Problem to solve
Update the material starting with the line containing "This screenshot has width=1483, height=704." and going on through the line containing "1280x720 pixels. click(x=1098, y=130)" by replacing "menu" with "dropdown". Reproduce only those lines, with all else unchanged.

(Saved entries)
---
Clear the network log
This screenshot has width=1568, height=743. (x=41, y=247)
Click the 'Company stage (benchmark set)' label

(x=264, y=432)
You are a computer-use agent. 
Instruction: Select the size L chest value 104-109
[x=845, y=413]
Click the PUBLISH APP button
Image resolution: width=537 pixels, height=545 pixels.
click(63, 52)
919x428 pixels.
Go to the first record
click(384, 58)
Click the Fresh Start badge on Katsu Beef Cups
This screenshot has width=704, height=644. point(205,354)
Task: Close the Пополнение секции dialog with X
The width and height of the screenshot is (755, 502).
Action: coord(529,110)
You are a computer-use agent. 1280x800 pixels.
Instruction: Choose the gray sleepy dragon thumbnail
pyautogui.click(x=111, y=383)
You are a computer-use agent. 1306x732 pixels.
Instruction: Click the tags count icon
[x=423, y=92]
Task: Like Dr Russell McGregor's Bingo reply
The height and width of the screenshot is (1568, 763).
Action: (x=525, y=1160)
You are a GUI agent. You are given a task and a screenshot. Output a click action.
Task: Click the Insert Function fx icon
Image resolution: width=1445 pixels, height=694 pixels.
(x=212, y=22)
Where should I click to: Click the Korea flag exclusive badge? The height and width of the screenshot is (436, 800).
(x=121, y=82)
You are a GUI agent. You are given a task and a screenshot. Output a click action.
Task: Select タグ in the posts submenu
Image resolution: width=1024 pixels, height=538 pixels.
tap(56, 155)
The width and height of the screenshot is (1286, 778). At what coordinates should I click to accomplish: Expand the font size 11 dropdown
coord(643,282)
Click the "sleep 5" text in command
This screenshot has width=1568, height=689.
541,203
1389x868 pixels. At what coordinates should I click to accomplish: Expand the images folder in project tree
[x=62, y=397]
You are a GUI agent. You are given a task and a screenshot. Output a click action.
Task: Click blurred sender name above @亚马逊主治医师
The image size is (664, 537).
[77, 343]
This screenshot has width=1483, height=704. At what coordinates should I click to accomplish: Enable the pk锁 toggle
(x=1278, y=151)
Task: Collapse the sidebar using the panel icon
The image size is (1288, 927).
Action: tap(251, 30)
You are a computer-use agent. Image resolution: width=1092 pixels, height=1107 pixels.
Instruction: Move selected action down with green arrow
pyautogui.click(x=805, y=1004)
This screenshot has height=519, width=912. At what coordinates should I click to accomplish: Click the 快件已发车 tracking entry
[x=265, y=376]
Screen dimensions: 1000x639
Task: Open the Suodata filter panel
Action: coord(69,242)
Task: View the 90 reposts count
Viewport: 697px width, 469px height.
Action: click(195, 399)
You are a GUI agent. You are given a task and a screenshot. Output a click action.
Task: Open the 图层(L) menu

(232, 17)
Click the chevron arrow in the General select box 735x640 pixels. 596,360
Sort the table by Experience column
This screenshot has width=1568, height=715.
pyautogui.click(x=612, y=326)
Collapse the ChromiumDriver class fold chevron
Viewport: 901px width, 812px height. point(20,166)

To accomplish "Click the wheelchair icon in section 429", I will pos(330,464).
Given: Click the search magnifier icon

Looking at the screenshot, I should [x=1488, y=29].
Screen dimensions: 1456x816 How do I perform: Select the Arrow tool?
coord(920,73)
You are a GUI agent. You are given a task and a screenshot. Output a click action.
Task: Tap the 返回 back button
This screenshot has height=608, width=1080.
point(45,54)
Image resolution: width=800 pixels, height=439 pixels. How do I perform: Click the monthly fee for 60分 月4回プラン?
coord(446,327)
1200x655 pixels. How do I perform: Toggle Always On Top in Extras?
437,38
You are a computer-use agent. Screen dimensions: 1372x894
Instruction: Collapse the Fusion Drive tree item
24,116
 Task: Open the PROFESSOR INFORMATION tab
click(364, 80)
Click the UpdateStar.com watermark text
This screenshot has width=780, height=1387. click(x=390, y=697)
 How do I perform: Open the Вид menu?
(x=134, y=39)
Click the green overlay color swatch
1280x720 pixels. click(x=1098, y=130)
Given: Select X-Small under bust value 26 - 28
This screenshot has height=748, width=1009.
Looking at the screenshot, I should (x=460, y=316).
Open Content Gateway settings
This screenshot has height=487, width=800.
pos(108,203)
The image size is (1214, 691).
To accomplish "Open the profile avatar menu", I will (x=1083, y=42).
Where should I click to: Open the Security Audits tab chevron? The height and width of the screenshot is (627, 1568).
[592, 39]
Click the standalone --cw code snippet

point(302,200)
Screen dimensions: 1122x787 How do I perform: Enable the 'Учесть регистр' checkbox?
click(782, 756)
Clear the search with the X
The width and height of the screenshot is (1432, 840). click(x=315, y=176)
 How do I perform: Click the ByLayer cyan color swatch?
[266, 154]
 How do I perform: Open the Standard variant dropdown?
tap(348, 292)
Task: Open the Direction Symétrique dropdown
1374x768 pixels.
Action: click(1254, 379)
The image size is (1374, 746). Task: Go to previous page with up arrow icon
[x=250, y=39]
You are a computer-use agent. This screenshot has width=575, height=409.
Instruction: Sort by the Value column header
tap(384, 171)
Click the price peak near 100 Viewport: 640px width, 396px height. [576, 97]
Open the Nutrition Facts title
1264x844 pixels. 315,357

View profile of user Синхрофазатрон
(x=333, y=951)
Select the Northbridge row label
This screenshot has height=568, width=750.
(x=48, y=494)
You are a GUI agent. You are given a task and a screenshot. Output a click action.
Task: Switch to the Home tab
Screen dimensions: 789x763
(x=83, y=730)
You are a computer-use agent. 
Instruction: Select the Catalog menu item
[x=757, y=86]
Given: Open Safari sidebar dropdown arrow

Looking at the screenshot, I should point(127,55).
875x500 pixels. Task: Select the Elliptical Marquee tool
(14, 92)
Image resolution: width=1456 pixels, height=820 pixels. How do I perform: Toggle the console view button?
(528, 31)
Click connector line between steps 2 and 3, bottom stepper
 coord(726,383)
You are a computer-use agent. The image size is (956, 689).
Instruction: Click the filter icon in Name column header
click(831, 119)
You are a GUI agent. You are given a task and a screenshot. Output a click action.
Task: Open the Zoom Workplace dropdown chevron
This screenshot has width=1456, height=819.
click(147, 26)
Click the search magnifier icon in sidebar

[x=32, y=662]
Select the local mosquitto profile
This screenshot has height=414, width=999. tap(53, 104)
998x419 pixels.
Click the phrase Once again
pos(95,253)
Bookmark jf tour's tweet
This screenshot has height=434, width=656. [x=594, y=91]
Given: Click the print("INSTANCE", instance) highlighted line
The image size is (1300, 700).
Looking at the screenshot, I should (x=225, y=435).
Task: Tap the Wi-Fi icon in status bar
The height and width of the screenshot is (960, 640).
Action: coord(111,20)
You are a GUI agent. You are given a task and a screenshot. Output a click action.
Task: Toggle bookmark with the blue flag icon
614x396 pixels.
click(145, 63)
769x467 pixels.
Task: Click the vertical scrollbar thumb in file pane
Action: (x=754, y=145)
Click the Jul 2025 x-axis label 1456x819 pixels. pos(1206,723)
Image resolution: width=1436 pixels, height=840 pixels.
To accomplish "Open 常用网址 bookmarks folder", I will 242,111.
---
Full response
This screenshot has width=1483, height=704. At what coordinates should I click to accomplish: Enable the pk锁 toggle
(x=1278, y=151)
Task: Collapse the sidebar using the panel icon
The image size is (1288, 927).
Action: tap(251, 30)
You are a computer-use agent. Image resolution: width=1092 pixels, height=1107 pixels.
Instruction: Move selected action down with green arrow
pyautogui.click(x=805, y=1004)
This screenshot has height=519, width=912. At what coordinates should I click to accomplish: Click the 快件已发车 tracking entry
[x=265, y=376]
Screen dimensions: 1000x639
Task: Open the Suodata filter panel
Action: coord(69,242)
Task: View the 90 reposts count
Viewport: 697px width, 469px height.
Action: click(195, 399)
You are a GUI agent. You are given a task and a screenshot. Output a click action.
Task: Open the 图层(L) dropdown

(232, 17)
Click the chevron arrow in the General select box 735x640 pixels. 596,360
Sort the table by Experience column
This screenshot has width=1568, height=715.
pyautogui.click(x=612, y=326)
Collapse the ChromiumDriver class fold chevron
Viewport: 901px width, 812px height. point(20,166)

To accomplish "Click the wheelchair icon in section 429", I will pos(330,464).
Given: Click the search magnifier icon

Looking at the screenshot, I should [x=1488, y=29].
Screen dimensions: 1456x816 How do I perform: Select the Arrow tool?
coord(920,73)
You are a GUI agent. You are given a task and a screenshot. Output a click action.
Task: Tap the 返回 back button
This screenshot has height=608, width=1080.
point(45,54)
Image resolution: width=800 pixels, height=439 pixels. How do I perform: Click the monthly fee for 60分 月4回プラン?
coord(446,327)
1200x655 pixels. How do I perform: Toggle Always On Top in Extras?
437,38
You are a computer-use agent. Screen dimensions: 1372x894
Instruction: Collapse the Fusion Drive tree item
24,116
 Task: Open the PROFESSOR INFORMATION tab
click(364, 80)
Click the UpdateStar.com watermark text
This screenshot has width=780, height=1387. click(x=390, y=697)
 How do I perform: Open the Вид dropdown?
(x=134, y=39)
Click the green overlay color swatch
1280x720 pixels. click(x=1098, y=130)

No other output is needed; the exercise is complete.